Soda Sales in Philly Drop Following the Tax on Sugary Drinks

NBC News

A Philadelphia tax on sugary drinks back in 2017 has been the cause of a decline in the purchase of soft drinks in the state. The state has taken a 38% dive in sales of sugary drinks and diet drinks just last year.

The results were posted just this past Tuesday in the Journal of the American Medical Association. Research was funded by Bloomberg Philanthropies, an organization that believes in anti-obesity among children and adults and supports measures of that including soda taxes.

The new results are based on sales at nearly 300 supermarkets, big box stores and pharmacies in Philadelphia and its Pennsylvania suburbs. The researchers also looked at Baltimore, which doesn’t have a soda tax, for comparison purposes.

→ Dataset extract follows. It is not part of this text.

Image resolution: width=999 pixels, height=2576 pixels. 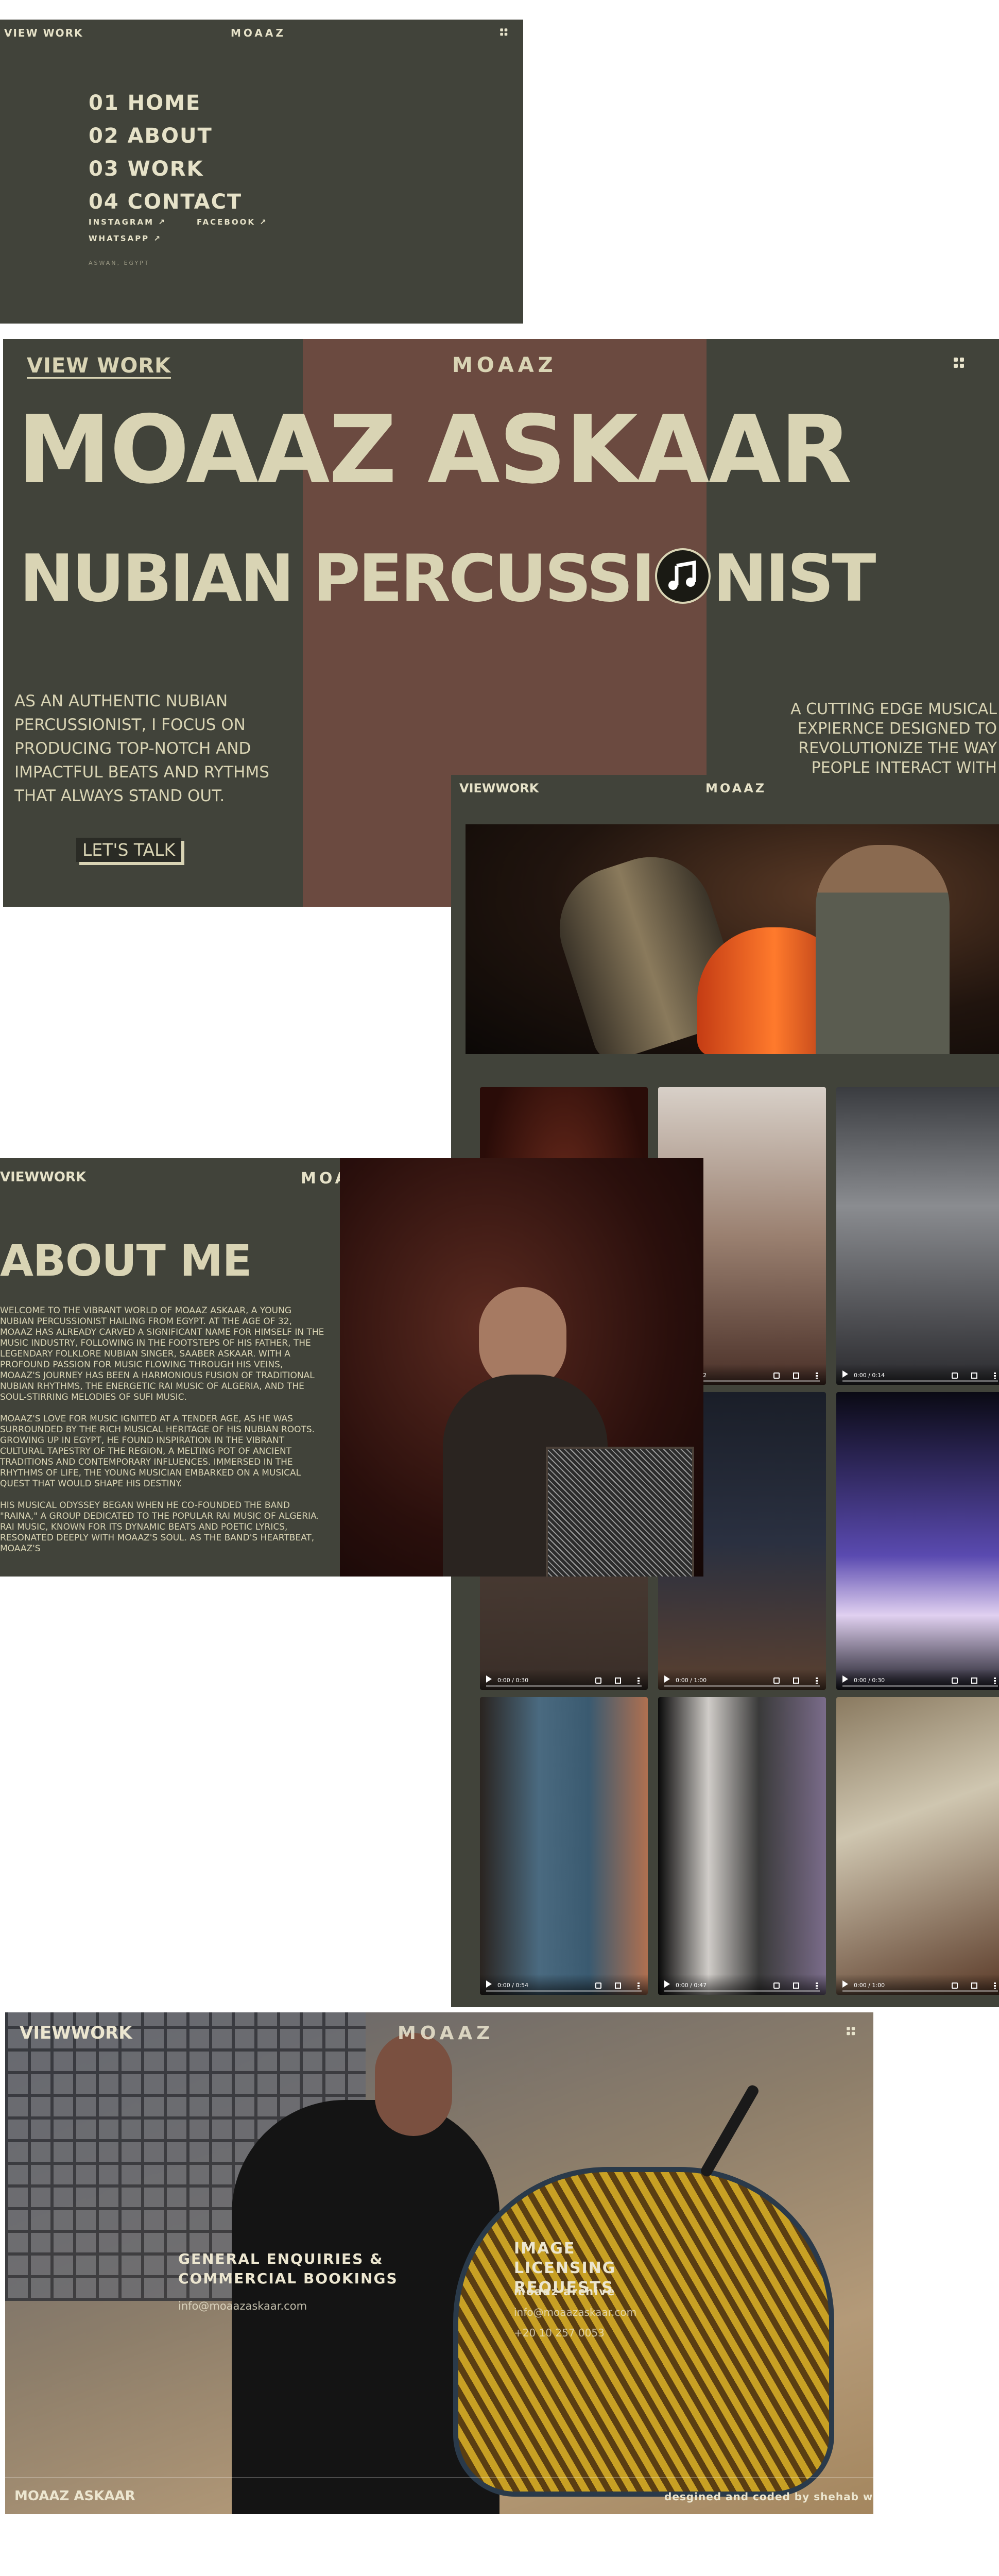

They tracked sales starting in January 2016, the year before the 1.5-cents-per-ounce tax was imposed, through December 2017. Per-ounce soda prices in Philadelphia increased by 1.56 cents at pharmacies, .87 cents at big box stores, and .65 cents at supermarkets. Sales volume decreased by 1.3 billion ounces in Philadelphia, or about 50 percent, but that dropped to 38 percent when counting a 308 million-per-ounce sales volume increase in bordering communities, where prices were nearly unchanged. Soda sales prices edged up and soda sales volume dipped slightly in Baltimore.